I really need to read more Mary Roach. She’s funny, intelligent and helps to make Science to make sense in my very non-scientific brain.

RUBY WAX

If you are looking for a book which is more engaging and funny than your usual self help book but gives you really important advice and help with mindfulness techniques I would definitely recommend you read Sane New World by Ruby Wax.

ROBERT GALBRAITH

Yes, OK , I know it’s really J.K. Rowling but I thought that her crime novels were worth their own mention here. I tried to read The Casual Vacancy and just couldn’t get into it. I assumed that maybe I just didn’t like her writing for adults but with Galbraith I think she’s onto something. I think her crime writing harks back to the classic mystery writers who didn’t just rely on shock tactics and gore. I definitely want to read more Galbraith.

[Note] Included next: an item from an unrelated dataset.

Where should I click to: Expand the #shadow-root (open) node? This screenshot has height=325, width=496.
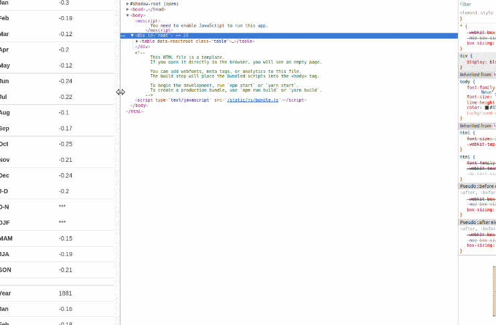(x=128, y=4)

The King, I and a Girl Online

I grew up on Hollywood musicals. I loved the glamour, the costumes, the songs and the gorgeous singing voices. I loved The King and I so much that my parents bought me a simplified piano score of it. At the front of the book was a cast list which I pored over and caused my complete disillusionment with the golden era of musicals. What caused my shock? Finding out that Deborah Kerr did not actually sing in the movie. To the young Gen (about 8 years old) this was an absolute shock and really confusing.
Why would they do this to us?
Why would Deborah Kerr pretend to be able to sing?
Why would they cast someone who couldn’t sing it themselves?
Why would they try and cover it up on the actual film but then release the details in print?
This film had been around for years yet Deborah Kerr was still being named as the female star. Why didn’t more people know about this?
The fact is, this was a very open secret in Hollywood. It was well known that many actresses and actors would be ‘sang for’ by a professional singer rather than using their own voice. Often they would record the songs themselves but later be dubbed in the edit.
The main thing I was confused by was why the studios didn’t just search for an actor/actress who could both sing and act rather than have to hide the fact that their talent couldn’t fulfil half of the role. I just didn’t get this! Surely singing is an integral part of being in a musical? How can you be employed in a job without actually being able to meet the the specifications of the role?
A similar amount of shock and annoyance is happening in the book world at the moment. Although it has been rumoured since publication, it has been clarified today that Zoe Sugg (Zoella) did not write her book alone and did indeed have “help”. What the “help” consisted of is not exactly known yet but the most likely situation is that Penguin have hired a ghostwriter to take the plot ideas and characters developed by Sugg and turn it into a fully fledged book.
Twitter has been simmering for a while with the possibility that a ghostwriter has been used but with today’s statement it just seems to have exploded. Many people seem to feel that young girls have been let down by Zoe.
The thing is… in both the case of Deborah Kerr’s voice and Zoella’s book… the decision was about image and branding. From the point of view of Penguin, there is a ready made audience here for them in the millions of subscribers of her YouTube channel. It does sadden me that they didn’t decide to share credit with the ghostwriter. I think that the teenage hordes would still have loved it and it wouldn’t have made a difference to the readers. It, however, may have made a difference to the profit margin had they needed to share the percentages out further.
Did my discovery about Marni Nixon eventually lead to a full disavowal of musicals? No, I still love them but now I have a more full understanding of the workings of the studio system. I’m more savvy about musicals but still enjoy every fabulous bit. Maybe one or two readers may feel that her readership has been deceived but if it leads reluctant readers to pick up a book more the better. And if they find out it was ghostwritten? Well, it’s an opportunity to market this author (currently thought to be Siobhan Curham) to this new audience.